Please repeat the lines of the material below exactly, starting with the one that contains "The width and height of the screenshot is (1389, 868)." and ending with the last.
[[ Information given open ]]
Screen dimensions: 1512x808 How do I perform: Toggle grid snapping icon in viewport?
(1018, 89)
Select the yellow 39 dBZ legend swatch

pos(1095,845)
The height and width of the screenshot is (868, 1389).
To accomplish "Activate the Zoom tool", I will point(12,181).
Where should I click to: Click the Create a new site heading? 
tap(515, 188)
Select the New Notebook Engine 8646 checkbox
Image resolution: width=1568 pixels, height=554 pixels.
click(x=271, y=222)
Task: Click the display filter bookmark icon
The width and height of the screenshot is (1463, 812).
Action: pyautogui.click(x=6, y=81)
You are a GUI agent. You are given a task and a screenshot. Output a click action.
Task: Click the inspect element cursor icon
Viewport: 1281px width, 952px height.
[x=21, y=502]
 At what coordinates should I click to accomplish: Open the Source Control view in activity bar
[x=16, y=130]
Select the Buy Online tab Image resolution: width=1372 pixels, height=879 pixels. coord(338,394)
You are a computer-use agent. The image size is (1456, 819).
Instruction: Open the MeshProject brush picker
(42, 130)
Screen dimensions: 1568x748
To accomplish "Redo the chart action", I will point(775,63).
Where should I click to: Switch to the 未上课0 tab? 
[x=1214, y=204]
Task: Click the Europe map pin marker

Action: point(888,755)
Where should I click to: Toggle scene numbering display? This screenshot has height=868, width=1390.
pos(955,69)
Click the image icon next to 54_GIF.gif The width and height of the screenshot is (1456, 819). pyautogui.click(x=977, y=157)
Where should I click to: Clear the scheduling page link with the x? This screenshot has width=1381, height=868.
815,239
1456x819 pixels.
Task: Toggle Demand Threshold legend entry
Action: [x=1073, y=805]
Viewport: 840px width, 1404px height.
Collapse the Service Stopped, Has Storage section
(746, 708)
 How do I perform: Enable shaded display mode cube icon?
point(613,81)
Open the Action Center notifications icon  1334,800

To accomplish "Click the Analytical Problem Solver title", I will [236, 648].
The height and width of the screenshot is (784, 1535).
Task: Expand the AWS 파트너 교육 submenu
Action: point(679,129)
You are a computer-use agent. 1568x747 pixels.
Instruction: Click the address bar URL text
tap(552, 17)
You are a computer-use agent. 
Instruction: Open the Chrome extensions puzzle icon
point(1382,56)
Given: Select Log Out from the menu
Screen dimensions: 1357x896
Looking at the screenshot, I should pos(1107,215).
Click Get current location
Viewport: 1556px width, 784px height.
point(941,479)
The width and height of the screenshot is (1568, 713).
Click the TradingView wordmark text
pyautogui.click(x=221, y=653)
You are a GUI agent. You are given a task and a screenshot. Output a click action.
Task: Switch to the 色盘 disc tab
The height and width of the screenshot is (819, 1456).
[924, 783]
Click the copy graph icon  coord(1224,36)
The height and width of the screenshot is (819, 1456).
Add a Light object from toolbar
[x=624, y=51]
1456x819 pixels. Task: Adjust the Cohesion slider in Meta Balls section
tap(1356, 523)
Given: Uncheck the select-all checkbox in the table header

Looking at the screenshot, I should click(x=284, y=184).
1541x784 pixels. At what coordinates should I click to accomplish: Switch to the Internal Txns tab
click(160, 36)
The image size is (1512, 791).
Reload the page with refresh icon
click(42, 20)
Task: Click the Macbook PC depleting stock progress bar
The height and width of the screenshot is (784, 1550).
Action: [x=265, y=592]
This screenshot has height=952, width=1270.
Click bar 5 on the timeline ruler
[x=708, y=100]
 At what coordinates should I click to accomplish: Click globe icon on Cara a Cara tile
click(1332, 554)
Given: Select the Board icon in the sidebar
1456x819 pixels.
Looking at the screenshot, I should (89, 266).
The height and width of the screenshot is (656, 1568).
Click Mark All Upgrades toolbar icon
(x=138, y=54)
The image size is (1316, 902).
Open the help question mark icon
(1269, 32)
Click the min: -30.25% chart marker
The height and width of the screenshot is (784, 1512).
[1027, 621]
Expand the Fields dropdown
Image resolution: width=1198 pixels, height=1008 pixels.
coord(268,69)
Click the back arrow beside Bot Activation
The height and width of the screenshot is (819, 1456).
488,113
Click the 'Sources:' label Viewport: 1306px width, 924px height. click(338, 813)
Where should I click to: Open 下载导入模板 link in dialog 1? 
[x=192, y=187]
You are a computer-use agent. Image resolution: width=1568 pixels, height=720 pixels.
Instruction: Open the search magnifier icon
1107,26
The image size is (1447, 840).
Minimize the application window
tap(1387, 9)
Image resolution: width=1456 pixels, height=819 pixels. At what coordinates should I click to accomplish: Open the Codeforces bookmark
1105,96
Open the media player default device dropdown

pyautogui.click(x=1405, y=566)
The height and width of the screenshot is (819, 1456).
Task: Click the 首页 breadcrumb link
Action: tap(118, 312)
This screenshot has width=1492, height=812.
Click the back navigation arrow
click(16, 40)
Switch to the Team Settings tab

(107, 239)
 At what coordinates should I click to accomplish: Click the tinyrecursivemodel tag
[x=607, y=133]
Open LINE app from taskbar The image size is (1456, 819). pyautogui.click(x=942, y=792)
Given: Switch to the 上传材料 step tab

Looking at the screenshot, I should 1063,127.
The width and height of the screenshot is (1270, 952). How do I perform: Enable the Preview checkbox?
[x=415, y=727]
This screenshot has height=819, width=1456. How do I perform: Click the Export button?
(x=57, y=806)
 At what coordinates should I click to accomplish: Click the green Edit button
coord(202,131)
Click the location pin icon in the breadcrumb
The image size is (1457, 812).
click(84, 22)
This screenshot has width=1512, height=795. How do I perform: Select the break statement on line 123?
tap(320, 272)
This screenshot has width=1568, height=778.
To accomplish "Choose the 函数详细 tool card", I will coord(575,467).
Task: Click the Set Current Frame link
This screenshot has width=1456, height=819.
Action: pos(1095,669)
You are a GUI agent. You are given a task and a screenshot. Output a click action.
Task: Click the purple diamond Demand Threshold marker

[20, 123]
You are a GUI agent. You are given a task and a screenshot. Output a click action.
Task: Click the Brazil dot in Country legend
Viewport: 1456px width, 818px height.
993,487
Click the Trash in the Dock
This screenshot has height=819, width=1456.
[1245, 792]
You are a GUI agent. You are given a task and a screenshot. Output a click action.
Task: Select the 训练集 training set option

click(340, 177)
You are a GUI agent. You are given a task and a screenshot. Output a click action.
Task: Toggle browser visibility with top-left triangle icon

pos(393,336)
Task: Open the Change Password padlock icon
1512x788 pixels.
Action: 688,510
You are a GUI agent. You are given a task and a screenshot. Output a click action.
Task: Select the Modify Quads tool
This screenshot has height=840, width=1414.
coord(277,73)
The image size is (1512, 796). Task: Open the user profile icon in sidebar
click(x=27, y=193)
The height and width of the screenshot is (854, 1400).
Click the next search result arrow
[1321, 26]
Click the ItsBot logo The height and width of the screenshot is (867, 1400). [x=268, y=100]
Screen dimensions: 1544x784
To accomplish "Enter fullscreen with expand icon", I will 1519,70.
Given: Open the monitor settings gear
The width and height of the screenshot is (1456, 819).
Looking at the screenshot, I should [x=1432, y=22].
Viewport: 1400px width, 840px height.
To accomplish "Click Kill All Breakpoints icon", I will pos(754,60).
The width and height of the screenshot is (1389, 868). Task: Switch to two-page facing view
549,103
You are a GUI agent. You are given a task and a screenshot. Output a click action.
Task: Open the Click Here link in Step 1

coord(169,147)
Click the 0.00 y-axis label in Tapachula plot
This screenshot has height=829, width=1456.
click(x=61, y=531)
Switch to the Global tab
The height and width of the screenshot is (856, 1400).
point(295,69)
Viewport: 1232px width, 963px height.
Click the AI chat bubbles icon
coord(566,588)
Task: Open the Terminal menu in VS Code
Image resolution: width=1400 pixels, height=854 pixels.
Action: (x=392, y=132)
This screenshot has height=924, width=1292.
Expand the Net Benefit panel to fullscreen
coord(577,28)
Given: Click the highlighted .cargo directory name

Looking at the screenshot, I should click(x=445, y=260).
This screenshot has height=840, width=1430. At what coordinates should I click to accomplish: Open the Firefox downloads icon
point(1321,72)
[[ Information given closed ]]
Exercise solution |
The width and height of the screenshot is (1389, 868). Task: Switch to two-page facing view
549,103
You are a GUI agent. You are given a task and a screenshot. Output a click action.
Task: Open the Click Here link in Step 1

coord(169,147)
Click the 0.00 y-axis label in Tapachula plot
This screenshot has height=829, width=1456.
click(x=61, y=531)
Switch to the Global tab
The height and width of the screenshot is (856, 1400).
point(295,69)
Viewport: 1232px width, 963px height.
Click the AI chat bubbles icon
coord(566,588)
Task: Open the Terminal menu in VS Code
Image resolution: width=1400 pixels, height=854 pixels.
Action: (x=392, y=132)
This screenshot has height=924, width=1292.
Expand the Net Benefit panel to fullscreen
coord(577,28)
Given: Click the highlighted .cargo directory name

Looking at the screenshot, I should click(x=445, y=260).
This screenshot has height=840, width=1430. At what coordinates should I click to accomplish: Open the Firefox downloads icon
point(1321,72)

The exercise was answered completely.